I, and it seems many others, are confused about the word definitions, non-alphabetics and punctuation. Some help and clarification would be much appreciated. :)

Hi Adam What I'll is answer each part next to the question, rather at the end and need to flip back and forth, okay?

Reasons for Confusion

The specification requires that the double hyphen -- is preprocessed, i.e., removed by transforming to a space. The effect is that world--four (from sample1) becomes world four and therefore counts as 2 words.

Double hyphen receives special mention because you genuinely need to deal with hyphen, so you can't simply get rid of it, as you do, for example with ":" (colon, #, $ and every digit). Because of this ambiguity I needed to say something about it, and what I've said is that double hyphen should be replaced with Space/blank.

The question then is: Is the double hyphen -- the only non-alphabetic that needs to be removed from the input text?

The reasoning behind the question is that there are many other non-alphabetic punctuation characters which would have similar effects on the word count if they were also removed from the input text.

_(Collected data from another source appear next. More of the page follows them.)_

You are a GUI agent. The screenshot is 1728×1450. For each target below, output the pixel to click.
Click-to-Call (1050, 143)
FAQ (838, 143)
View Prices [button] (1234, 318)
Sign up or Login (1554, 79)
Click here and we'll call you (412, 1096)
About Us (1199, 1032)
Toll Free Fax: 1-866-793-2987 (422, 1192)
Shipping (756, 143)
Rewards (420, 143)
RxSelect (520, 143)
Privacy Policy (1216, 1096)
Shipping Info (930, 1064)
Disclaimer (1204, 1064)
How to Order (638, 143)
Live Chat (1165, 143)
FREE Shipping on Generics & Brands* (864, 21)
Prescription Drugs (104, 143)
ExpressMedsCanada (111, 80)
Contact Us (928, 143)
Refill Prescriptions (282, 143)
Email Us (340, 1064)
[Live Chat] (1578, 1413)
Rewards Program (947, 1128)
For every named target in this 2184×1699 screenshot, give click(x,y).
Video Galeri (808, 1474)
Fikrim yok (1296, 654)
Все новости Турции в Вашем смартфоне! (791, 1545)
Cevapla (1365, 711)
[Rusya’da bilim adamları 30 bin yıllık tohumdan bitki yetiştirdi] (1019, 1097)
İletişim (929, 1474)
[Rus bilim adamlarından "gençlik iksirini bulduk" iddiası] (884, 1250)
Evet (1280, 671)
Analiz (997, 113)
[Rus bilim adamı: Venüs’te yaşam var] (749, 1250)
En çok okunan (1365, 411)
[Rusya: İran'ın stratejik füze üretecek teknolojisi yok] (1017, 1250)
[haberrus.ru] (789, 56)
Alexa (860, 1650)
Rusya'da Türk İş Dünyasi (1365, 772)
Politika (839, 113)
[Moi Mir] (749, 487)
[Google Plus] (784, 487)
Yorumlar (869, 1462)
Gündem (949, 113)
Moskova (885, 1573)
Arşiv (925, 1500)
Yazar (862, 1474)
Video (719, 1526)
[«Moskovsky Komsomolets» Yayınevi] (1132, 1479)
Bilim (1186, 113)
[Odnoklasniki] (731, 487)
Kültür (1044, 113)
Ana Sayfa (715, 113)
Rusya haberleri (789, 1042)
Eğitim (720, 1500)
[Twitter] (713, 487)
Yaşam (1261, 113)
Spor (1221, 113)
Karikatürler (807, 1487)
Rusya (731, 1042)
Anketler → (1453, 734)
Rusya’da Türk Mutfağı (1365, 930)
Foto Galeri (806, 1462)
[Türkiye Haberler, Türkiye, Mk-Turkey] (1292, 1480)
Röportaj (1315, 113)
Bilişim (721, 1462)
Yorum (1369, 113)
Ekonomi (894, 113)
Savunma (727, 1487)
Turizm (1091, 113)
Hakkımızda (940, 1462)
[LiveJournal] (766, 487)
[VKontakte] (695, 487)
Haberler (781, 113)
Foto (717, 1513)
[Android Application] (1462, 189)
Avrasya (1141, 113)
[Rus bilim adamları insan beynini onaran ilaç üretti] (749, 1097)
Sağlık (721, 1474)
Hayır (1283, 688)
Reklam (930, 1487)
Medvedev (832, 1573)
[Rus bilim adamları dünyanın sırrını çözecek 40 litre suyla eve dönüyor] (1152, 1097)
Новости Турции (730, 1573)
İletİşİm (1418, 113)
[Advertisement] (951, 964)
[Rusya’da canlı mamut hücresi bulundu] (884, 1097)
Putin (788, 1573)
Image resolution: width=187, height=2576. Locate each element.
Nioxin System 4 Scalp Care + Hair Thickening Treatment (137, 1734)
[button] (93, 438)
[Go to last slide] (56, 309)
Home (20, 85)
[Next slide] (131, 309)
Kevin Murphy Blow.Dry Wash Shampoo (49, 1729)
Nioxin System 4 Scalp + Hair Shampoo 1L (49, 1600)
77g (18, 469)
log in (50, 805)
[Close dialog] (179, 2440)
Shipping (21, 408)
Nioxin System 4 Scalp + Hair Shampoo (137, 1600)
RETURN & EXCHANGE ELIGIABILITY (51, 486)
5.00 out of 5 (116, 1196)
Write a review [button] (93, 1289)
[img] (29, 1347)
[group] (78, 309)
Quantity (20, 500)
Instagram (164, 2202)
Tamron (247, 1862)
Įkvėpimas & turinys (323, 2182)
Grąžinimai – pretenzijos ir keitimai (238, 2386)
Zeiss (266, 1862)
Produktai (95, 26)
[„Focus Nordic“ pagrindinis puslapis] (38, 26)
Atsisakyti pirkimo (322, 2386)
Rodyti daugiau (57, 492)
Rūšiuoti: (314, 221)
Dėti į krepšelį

Bottom line. Remove everything that is not one of the things we want.

For example, the second line of HuckleberyFinn is:

by Mark Twain (Samuel Clemens)

If the parentheses () are not removed, then this line has 3 words (or is it 4?), i.e., the definition of a simple word: a simple word is a sequence of one or more alphabetic characters followed by a space, or any punctuation other than hyphen or apostrophe, implies that (Samuel is not a word but Clemens) is a word - I'm confused. On the other hand, if the parentheses are removed then this line unambiguously has 5 words.

parentheses featured in Assignment 1, but a not relevant here, so like al the other extraneous characters they are ignored. So, in this example, there are 5 works

Another example of this ambiguity is this line:

Release Date: August 20, 2006 [EBook #76

There are 4 words here (digits are ignored)

How many words are counted on this line? Date: is a word, but [EBook is not?

And yet more pathological cases like these lines:

Dey's two gals flyin' 'bout you in yo' life _Ain't_ you a sweet-scented dandy, though? A bed; and bedclothes; and a look'n'-glass

Dey's, flyin' and yo' are words but 'bout is not? _Ain't_ is not a word but if underscores are removed then it is a word? What about look'n'-glass?

According to the definitions I set up, "Dey's" would be a possessive. (Yes, I know it's actually a contraction, but to get that you need to be a human or do significant computer-based analysis, which is well beyond this unit_.

Questions & Clarifications

  • So, precisely what non-alphabetic characters need to be removed from the input texts?
  • And exactly what non-alphabetic punctuation characters are allowed in a word and in what positions of the word are they allowed to be in?

As I mentioned above, anything we don't explicitly want we ignore.

Cheers MichaelW

Cheers, Adam.

P.S. Apologies if I have misunderstood anything. Additionally, I think it would be very helpful to have some examples of words and non-words that are representative of common and pathological cases that are likely to be encountered in the corpora (maybe such examples can be added to project specification). In the end, if our programmed word definitions are incorrect then our profile will also be incorrect and will not pass the automated tests. :(